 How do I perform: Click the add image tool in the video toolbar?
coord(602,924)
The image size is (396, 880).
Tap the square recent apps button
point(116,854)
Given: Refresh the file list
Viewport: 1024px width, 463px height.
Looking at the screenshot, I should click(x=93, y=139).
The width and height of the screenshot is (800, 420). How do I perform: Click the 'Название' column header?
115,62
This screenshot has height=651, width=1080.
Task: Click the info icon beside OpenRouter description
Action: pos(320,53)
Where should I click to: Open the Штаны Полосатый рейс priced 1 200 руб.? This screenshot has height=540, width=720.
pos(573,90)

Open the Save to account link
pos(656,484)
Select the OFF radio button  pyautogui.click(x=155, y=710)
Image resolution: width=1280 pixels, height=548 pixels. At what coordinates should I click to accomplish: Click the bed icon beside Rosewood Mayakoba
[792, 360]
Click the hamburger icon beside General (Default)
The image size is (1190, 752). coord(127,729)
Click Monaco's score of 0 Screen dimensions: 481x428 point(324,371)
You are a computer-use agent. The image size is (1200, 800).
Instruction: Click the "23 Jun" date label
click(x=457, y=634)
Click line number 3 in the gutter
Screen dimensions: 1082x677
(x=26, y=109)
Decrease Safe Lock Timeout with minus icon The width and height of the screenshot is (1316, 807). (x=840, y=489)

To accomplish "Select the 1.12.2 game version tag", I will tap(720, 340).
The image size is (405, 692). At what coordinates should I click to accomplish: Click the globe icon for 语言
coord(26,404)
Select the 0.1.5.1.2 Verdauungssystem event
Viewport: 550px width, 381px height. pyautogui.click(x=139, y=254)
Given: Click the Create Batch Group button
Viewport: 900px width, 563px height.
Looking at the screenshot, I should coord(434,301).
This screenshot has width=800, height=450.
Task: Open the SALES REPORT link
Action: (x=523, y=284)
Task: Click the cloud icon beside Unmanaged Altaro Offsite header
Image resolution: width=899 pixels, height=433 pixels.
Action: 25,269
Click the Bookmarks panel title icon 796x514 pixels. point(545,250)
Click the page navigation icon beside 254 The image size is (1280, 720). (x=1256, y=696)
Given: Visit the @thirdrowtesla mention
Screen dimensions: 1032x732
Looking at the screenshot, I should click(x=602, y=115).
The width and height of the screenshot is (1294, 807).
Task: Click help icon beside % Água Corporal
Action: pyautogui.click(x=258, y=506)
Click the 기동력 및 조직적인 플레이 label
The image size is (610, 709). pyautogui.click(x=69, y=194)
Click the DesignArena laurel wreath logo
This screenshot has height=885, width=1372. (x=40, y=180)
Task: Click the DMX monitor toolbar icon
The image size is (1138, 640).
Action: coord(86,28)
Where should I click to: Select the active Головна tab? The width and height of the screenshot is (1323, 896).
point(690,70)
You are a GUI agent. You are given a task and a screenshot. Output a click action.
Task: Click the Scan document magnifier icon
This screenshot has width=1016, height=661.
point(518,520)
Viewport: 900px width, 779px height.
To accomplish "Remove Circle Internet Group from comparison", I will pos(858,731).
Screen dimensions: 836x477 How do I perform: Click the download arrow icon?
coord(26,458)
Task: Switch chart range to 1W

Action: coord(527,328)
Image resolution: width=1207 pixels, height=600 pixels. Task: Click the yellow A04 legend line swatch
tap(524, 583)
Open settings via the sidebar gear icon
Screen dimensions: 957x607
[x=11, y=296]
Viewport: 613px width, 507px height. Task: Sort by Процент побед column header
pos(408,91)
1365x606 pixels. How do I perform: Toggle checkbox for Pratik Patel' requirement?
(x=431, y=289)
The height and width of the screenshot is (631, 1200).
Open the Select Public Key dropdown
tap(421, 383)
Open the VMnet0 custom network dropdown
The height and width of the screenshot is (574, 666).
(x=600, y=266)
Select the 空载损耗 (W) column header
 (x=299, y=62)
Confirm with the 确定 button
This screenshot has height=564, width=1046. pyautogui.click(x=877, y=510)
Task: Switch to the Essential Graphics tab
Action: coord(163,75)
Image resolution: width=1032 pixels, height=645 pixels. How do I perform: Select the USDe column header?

◆ ◆ ◆ ◆

Your objective :: In full and without change, transcribe every line of the records above.

Expected answer ::
 How do I perform: Click the add image tool in the video toolbar?
coord(602,924)
The image size is (396, 880).
Tap the square recent apps button
point(116,854)
Given: Refresh the file list
Viewport: 1024px width, 463px height.
Looking at the screenshot, I should click(x=93, y=139).
The width and height of the screenshot is (800, 420). How do I perform: Click the 'Название' column header?
115,62
This screenshot has height=651, width=1080.
Task: Click the info icon beside OpenRouter description
Action: pos(320,53)
Where should I click to: Open the Штаны Полосатый рейс priced 1 200 руб.? This screenshot has height=540, width=720.
pos(573,90)

Open the Save to account link
pos(656,484)
Select the OFF radio button  pyautogui.click(x=155, y=710)
Image resolution: width=1280 pixels, height=548 pixels. At what coordinates should I click to accomplish: Click the bed icon beside Rosewood Mayakoba
[792, 360]
Click the hamburger icon beside General (Default)
The image size is (1190, 752). coord(127,729)
Click Monaco's score of 0 Screen dimensions: 481x428 point(324,371)
You are a computer-use agent. The image size is (1200, 800).
Instruction: Click the "23 Jun" date label
click(x=457, y=634)
Click line number 3 in the gutter
Screen dimensions: 1082x677
(x=26, y=109)
Decrease Safe Lock Timeout with minus icon The width and height of the screenshot is (1316, 807). (x=840, y=489)

To accomplish "Select the 1.12.2 game version tag", I will tap(720, 340).
The image size is (405, 692). At what coordinates should I click to accomplish: Click the globe icon for 语言
coord(26,404)
Select the 0.1.5.1.2 Verdauungssystem event
Viewport: 550px width, 381px height. pyautogui.click(x=139, y=254)
Given: Click the Create Batch Group button
Viewport: 900px width, 563px height.
Looking at the screenshot, I should coord(434,301).
This screenshot has width=800, height=450.
Task: Open the SALES REPORT link
Action: (x=523, y=284)
Task: Click the cloud icon beside Unmanaged Altaro Offsite header
Image resolution: width=899 pixels, height=433 pixels.
Action: 25,269
Click the Bookmarks panel title icon 796x514 pixels. point(545,250)
Click the page navigation icon beside 254 The image size is (1280, 720). (x=1256, y=696)
Given: Visit the @thirdrowtesla mention
Screen dimensions: 1032x732
Looking at the screenshot, I should click(x=602, y=115).
The width and height of the screenshot is (1294, 807).
Task: Click help icon beside % Água Corporal
Action: pyautogui.click(x=258, y=506)
Click the 기동력 및 조직적인 플레이 label
The image size is (610, 709). pyautogui.click(x=69, y=194)
Click the DesignArena laurel wreath logo
This screenshot has height=885, width=1372. (x=40, y=180)
Task: Click the DMX monitor toolbar icon
The image size is (1138, 640).
Action: coord(86,28)
Where should I click to: Select the active Головна tab? The width and height of the screenshot is (1323, 896).
point(690,70)
You are a GUI agent. You are given a task and a screenshot. Output a click action.
Task: Click the Scan document magnifier icon
This screenshot has width=1016, height=661.
point(518,520)
Viewport: 900px width, 779px height.
To accomplish "Remove Circle Internet Group from comparison", I will pos(858,731).
Screen dimensions: 836x477 How do I perform: Click the download arrow icon?
coord(26,458)
Task: Switch chart range to 1W

Action: coord(527,328)
Image resolution: width=1207 pixels, height=600 pixels. Task: Click the yellow A04 legend line swatch
tap(524, 583)
Open settings via the sidebar gear icon
Screen dimensions: 957x607
[x=11, y=296]
Viewport: 613px width, 507px height. Task: Sort by Процент побед column header
pos(408,91)
1365x606 pixels. How do I perform: Toggle checkbox for Pratik Patel' requirement?
(x=431, y=289)
The height and width of the screenshot is (631, 1200).
Open the Select Public Key dropdown
tap(421, 383)
Open the VMnet0 custom network dropdown
The height and width of the screenshot is (574, 666).
(x=600, y=266)
Select the 空载损耗 (W) column header
 (x=299, y=62)
Confirm with the 确定 button
This screenshot has height=564, width=1046. pyautogui.click(x=877, y=510)
Task: Switch to the Essential Graphics tab
Action: coord(163,75)
Image resolution: width=1032 pixels, height=645 pixels. How do I perform: Select the USDe column header?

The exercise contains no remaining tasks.